Problème de traduction
Le terme Hilflosigkeit doit être traduit de façon correcte par « sentiment d’impuissance », car c’est un désarroi dû à un sentiment d’impuissance ; le terme de détresse est peut-être un peu fort, mais surtout il ne rend pas l’idée d’impuissance, car c’est bien de cela qu’il s’agit chez Freud. D’ailleurs l’allemand a d’autres mots correspondant mieux au français « détresse » : Not, Notlage. Traduire Hilflosigkeit par désaide – comme cela est proposé ailleurs – est, sur le seul plan linguistique, un non-sens.
Le premier cri
Une devinette pour débuter ! Qui a dit : « Qui, si je criais, qui donc entendrait mon cri parmi les hiérarchies des anges ? » (Silence absolu dans la salle) C’est exactement comme ça que cela se passe, un grand cri dans un silence absolu. « Qui, si je criais, qui donc entendrait mon cri parmi les hiérarchies des anges ? », c’est ainsi que Rilke ouvre sa première élégie. (1912). C’est un cri, c’est un appel, mais c’est un appel dans un cri, c’est un appel inarticulé qui est voué à demeurer irrecevable, inaudible et ça, ça renvoie à ce que Lacan vient dire quand il parle de l’advenue du sujet au monde. « A l’origine, dit Lacan, le sujet rencontre la détresse absolue. Le cri échappe au nourrisson, ce cri signale l’intrusion radicale à l’intérieur de l’organisme de quelque chose de si autre à l’être qui vient au monde. »

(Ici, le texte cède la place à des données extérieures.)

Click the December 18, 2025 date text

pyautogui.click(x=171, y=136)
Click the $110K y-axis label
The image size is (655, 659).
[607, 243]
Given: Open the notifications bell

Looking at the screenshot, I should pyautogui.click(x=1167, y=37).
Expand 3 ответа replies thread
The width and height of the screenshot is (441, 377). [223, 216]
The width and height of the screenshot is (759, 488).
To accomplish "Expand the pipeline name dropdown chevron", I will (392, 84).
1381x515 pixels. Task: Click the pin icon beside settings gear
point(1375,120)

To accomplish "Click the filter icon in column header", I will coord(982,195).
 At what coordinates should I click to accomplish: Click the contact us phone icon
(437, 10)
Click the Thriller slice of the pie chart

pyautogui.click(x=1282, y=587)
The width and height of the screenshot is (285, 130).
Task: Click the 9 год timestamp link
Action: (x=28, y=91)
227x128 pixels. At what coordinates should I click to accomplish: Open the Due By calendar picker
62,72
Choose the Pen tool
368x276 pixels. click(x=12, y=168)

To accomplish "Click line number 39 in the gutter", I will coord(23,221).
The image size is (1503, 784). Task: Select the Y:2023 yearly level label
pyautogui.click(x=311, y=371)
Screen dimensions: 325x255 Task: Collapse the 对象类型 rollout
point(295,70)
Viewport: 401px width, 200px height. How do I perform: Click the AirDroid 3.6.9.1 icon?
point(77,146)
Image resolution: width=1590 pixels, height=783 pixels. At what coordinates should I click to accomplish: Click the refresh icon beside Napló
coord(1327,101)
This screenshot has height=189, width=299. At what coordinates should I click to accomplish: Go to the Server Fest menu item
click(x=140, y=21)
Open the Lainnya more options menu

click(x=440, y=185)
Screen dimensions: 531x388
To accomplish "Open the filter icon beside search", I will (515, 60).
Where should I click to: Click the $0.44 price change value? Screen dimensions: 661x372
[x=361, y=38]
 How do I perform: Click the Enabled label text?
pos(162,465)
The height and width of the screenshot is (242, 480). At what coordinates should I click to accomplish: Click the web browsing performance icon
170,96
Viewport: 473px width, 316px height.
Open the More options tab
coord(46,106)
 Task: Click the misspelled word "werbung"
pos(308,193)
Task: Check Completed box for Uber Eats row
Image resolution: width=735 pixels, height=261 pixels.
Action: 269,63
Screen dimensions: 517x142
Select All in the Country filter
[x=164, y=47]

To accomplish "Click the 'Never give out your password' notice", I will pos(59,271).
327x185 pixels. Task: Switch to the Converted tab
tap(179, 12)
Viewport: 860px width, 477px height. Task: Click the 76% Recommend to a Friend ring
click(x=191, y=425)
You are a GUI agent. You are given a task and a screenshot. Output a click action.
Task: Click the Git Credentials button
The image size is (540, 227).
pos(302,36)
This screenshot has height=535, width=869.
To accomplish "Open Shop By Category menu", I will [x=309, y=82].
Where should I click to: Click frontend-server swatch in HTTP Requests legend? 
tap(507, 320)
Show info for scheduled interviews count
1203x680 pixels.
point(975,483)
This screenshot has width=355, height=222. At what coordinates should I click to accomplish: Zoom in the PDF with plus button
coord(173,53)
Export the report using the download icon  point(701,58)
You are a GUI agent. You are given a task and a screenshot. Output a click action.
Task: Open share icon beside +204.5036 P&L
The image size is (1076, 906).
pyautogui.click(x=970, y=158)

Première relation du sujet à l’Autre, comme dit Lacan, mais c’est une intrusion à l’intérieur. Première question du rapport que tout sujet humain peut avoir à la question de l’altérité. C’est comme cela que Lacan traduit le fameux traumatisme de la naissance de Rank, une intrusion de l’Autre à l’intérieur de soi, c’est-à-dire que ce n’est pas seulement la séparation d’avec la mère, ce n’est pas seulement la sortie de quelque chose, c’est l’intrusion de l’altérité, c’est cela qui fait traumatisme, l’aspiration en soi d’un milieu foncièrement autre, c’est-à-dire que ce qui va faire respirer l’être humain, l’infans, commence par le faire suffoquer. Lacan dit : « D’emblée, le sujet humain est saturé de détresse sans nom. » Le premier contact que nous avons avec « être au monde », c’est une Hilflosigkeit absolue et sans nom, nomenlos. Ceci nous introduit la question de la Hilflosigkeit ; elle nous saisit au commencement, elle nous retrouve à la fin…
De la Hilflosigkeit à l’angoisse
Lacan articule cette Hilflosigkeit avec la question de l’angoisse, avec la question du Angst au sens où il s’agit de discriminer entre l’angoisse, le danger (Gefahr) et cette détresse absolue. Pour Lacan, ce qui est en jeu, c’est l’imminence de l’objet du désir et donc la question du désir ; quelque chose se joue entre cette détresse primordiale, initiale, et la question de l’être désirant, avec comme nécessité l’angoisse qui est déjà une parade à la détresse.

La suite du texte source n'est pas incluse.